The streaming pipeline: 70B on a single 32GB GPU
The reason all eighteen models compressed on the same hardware is the per-layer streaming design. AWQ and GPTQ both want the entire model resident on GPU during compression. That is why most public AWQ checkpoints stop somewhere around 13B for consumer-class compression rigs.
UltraCompress processes one transformer block at a time. Peak GPU memory during compression is bounded by approximately one transformer block plus calibration activations, regardless of total model size. For Llama-3.1-70B that is roughly 2-3 GB during the compress step, comfortably inside a single 32 GB consumer card.
Llama-3.1-70B compressed in 12 hours on a single RTX 5090. Mixtral-8x7B in 4 hours on the same card. Hermes-3-Llama-3.1-405B compressed end-to-end on dual RTX 5090s in 13 hours.
What this unlocks for customers
The reason this matters commercially is the audit-trail story. Defense, healthcare, and regulated finance customers have a category of need that the open-source LLM stack does not currently serve: they need to demonstrate to an auditor that the model running on their hardware produces the same outputs the vendor measured at acceptance test. Today, with AWQ or GPTQ in the stack, that demonstration fails because the trainer-to-customer drift is real and measurable. Workaround: ship full-precision bf16. Cost: 4× the disk and inference memory of a 5-bit compressed model.

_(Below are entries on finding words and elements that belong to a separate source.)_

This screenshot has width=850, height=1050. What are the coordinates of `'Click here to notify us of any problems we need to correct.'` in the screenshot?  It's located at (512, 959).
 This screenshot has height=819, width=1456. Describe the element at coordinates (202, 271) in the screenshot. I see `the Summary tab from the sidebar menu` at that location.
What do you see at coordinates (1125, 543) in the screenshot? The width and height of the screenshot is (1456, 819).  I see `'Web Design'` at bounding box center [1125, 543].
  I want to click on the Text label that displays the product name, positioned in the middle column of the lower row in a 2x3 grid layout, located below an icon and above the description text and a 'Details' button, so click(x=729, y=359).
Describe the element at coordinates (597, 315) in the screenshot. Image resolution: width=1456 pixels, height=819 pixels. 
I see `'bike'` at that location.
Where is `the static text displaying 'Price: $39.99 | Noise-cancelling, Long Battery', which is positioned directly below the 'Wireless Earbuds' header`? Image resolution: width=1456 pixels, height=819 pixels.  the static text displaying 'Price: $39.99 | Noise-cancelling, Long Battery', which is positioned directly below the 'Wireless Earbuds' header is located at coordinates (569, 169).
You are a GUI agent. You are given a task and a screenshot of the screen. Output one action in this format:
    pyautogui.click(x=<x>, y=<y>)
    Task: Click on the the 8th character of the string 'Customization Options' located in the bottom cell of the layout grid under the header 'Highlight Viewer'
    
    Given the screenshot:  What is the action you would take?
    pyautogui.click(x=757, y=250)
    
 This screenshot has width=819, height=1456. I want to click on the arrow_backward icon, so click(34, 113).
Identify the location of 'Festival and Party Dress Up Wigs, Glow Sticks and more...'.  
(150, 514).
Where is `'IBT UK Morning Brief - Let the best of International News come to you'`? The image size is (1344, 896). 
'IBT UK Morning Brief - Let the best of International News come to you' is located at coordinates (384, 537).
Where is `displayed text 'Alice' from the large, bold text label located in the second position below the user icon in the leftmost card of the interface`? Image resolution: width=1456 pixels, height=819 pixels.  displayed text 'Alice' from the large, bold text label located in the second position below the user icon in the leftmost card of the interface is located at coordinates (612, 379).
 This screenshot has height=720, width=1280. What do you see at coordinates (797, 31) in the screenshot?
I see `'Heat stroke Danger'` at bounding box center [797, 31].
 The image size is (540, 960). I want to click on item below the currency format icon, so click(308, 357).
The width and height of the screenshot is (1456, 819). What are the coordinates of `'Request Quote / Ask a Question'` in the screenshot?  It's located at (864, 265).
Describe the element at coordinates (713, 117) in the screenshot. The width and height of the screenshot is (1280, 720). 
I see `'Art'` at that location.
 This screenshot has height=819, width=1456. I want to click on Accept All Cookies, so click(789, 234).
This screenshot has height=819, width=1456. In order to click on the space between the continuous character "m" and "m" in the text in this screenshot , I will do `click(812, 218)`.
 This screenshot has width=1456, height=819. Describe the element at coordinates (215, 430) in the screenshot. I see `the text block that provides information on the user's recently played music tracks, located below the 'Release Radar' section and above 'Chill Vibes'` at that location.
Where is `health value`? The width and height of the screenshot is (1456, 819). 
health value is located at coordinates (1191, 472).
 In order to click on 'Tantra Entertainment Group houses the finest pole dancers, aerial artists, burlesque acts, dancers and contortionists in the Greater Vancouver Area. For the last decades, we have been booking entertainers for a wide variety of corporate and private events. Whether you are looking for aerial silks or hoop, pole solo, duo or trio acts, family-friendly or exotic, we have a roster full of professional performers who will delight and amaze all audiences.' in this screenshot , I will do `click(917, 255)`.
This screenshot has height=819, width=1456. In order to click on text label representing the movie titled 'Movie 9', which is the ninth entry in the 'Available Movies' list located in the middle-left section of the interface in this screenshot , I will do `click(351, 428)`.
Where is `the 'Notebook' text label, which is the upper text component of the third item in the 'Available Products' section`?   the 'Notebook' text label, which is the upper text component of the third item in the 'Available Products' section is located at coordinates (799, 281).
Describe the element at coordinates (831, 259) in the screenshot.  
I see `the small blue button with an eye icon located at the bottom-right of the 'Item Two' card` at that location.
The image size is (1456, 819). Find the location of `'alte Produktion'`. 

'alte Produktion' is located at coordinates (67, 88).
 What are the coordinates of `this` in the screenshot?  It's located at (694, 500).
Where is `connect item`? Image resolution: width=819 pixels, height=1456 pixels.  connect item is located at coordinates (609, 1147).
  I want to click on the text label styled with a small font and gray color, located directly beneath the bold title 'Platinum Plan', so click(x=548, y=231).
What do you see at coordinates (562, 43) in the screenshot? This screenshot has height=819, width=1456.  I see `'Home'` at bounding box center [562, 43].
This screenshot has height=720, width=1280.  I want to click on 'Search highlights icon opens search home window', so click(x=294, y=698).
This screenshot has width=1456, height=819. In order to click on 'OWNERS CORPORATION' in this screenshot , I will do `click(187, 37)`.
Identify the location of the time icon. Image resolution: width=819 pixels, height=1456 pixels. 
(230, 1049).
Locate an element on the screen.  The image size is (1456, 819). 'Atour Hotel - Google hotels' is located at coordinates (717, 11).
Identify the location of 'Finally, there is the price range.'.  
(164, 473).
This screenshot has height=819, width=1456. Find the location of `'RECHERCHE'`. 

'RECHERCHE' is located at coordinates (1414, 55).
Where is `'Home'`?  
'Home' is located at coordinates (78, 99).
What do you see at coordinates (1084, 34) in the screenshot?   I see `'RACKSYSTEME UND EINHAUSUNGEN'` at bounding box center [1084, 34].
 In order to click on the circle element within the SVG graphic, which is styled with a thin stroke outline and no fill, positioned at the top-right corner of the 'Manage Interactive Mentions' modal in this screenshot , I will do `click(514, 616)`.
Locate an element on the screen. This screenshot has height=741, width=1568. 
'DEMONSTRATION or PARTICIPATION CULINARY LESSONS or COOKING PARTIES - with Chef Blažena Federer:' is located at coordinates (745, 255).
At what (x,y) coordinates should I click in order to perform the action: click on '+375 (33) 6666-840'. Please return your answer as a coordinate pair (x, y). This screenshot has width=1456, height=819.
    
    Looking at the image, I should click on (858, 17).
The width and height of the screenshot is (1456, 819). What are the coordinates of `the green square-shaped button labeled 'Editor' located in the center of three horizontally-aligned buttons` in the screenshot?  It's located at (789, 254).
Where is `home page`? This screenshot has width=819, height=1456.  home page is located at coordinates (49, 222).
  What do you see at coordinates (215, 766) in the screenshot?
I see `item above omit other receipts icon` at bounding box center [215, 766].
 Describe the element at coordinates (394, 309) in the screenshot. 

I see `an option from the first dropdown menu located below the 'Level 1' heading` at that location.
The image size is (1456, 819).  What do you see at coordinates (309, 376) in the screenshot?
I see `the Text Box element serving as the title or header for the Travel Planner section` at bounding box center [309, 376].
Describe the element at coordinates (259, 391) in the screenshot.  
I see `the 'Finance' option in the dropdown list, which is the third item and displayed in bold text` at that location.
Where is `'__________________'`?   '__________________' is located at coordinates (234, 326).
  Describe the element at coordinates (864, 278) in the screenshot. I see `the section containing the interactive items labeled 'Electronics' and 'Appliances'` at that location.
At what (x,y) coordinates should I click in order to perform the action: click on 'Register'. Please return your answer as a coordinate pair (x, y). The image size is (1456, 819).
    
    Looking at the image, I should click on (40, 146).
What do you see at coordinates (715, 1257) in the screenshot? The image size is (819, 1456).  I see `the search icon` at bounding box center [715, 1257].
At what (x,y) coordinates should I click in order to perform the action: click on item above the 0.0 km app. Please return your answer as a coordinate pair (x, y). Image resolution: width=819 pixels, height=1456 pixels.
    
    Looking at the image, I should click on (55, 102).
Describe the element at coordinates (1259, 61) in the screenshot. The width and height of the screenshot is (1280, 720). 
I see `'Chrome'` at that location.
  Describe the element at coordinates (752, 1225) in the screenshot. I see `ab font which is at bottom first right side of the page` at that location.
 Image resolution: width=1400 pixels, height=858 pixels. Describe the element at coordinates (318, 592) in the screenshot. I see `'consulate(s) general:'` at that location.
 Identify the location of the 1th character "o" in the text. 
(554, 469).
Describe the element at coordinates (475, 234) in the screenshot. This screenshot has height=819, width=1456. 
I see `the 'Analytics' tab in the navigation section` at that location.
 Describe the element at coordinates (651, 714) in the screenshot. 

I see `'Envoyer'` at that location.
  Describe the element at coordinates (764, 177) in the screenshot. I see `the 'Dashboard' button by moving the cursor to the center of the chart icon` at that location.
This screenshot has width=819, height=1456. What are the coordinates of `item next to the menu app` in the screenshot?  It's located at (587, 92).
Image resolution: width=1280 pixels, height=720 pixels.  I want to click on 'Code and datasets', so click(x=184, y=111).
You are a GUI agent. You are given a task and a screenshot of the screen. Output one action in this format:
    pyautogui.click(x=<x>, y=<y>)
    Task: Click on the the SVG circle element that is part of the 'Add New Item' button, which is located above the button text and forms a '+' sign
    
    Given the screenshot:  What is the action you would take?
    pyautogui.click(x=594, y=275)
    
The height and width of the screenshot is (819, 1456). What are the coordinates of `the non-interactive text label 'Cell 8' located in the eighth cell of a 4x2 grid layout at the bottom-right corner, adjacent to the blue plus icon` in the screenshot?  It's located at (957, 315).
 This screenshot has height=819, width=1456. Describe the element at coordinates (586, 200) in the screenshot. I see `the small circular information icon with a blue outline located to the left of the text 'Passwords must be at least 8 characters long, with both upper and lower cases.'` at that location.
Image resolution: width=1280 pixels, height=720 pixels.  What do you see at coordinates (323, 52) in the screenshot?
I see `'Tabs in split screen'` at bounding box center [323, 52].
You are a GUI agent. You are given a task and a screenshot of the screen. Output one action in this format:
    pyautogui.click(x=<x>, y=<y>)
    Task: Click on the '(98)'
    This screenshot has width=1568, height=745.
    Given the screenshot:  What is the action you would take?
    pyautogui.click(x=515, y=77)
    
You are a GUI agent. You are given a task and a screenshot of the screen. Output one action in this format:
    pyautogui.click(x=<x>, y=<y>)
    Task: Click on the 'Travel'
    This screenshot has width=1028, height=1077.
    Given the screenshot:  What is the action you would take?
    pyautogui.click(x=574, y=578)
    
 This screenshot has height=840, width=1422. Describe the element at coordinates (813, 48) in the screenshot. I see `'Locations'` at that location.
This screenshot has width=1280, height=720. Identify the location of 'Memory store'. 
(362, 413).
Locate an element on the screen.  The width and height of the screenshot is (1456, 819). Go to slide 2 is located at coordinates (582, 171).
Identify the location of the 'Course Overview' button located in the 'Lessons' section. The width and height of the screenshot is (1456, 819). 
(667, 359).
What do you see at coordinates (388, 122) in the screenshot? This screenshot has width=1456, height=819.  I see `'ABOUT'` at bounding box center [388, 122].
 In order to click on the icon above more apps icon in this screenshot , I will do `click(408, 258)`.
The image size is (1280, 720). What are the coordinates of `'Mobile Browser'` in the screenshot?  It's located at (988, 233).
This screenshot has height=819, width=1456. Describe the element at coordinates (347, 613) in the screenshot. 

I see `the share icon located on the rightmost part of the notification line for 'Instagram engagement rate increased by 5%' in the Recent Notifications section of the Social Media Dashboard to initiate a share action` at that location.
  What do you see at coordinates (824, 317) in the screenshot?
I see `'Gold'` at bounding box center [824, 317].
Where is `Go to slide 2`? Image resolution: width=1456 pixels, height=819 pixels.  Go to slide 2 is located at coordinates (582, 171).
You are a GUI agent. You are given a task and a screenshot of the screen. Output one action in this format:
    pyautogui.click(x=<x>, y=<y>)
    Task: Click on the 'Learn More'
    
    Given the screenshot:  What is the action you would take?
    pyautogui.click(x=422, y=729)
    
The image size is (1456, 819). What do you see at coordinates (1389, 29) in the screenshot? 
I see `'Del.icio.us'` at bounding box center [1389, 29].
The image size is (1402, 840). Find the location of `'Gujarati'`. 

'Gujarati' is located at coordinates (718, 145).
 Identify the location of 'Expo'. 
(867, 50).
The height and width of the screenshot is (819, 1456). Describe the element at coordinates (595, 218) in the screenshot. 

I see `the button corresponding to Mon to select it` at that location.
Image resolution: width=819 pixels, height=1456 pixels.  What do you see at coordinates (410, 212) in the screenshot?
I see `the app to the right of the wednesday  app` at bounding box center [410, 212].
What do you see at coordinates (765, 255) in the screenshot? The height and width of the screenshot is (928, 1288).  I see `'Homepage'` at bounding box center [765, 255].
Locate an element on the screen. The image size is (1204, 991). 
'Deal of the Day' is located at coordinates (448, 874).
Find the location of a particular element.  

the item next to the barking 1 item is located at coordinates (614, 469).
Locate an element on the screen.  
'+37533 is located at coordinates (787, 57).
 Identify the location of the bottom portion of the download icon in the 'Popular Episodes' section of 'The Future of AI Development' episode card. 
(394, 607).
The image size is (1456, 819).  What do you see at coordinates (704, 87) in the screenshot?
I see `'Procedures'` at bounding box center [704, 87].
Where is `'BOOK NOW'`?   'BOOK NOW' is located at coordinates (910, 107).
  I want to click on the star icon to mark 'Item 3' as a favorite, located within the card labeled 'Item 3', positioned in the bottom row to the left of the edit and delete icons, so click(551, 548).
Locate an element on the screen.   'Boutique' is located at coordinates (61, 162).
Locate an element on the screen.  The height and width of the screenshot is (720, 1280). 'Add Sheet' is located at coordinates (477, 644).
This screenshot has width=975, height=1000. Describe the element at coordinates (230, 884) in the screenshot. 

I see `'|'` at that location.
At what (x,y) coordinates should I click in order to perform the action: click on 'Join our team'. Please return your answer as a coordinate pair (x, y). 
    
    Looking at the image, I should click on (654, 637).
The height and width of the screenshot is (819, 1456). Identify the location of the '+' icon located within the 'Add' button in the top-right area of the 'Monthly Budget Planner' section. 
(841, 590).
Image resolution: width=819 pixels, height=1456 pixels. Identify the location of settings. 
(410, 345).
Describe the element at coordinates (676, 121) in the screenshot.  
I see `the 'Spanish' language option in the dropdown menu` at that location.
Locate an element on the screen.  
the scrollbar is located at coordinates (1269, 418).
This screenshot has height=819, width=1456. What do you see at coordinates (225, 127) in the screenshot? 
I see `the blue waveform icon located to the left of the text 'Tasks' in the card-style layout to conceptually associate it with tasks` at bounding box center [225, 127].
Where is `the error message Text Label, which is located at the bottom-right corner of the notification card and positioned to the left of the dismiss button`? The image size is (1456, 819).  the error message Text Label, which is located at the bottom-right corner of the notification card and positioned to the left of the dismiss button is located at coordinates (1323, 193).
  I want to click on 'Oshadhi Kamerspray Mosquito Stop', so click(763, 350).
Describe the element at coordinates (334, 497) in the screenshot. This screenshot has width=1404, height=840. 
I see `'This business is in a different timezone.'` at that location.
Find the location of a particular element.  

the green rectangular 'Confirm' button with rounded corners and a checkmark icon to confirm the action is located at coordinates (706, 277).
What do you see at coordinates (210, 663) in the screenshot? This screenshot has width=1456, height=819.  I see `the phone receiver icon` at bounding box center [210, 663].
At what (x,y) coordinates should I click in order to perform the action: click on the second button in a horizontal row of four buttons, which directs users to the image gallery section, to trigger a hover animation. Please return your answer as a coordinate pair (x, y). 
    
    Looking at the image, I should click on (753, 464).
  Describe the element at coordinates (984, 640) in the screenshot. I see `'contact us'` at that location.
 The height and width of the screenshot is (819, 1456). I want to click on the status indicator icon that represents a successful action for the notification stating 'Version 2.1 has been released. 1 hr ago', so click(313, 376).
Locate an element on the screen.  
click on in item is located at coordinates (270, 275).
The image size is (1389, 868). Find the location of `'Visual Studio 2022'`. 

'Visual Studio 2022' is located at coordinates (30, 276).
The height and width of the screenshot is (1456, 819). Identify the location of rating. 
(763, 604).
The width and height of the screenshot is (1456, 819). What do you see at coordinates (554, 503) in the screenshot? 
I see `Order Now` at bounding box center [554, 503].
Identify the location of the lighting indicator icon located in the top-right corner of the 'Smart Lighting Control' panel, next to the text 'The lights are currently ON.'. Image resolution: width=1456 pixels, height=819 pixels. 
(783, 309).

UltraCompress closes that gap. The customer reload is bit-identical to the trainer measurement. The vendor can sign an acceptance test against the compressed artifact, hand the same artifact to the customer, and the customer can reproduce the test bit-exactly on their own hardware.
Quick start
pip install ultracompress
hf download SipsaLabs/qwen3-1.7b-uc-v3-bpw5 --local-dir ./qwen3-1.7b-uc
uc verify ./qwen3-1.7b-uc
uc verify walks every layer, sha256-checks the pack, reconstructs the quantized Linears, and confirms shape integrity. On a passing artifact it prints VERIFY: PASS.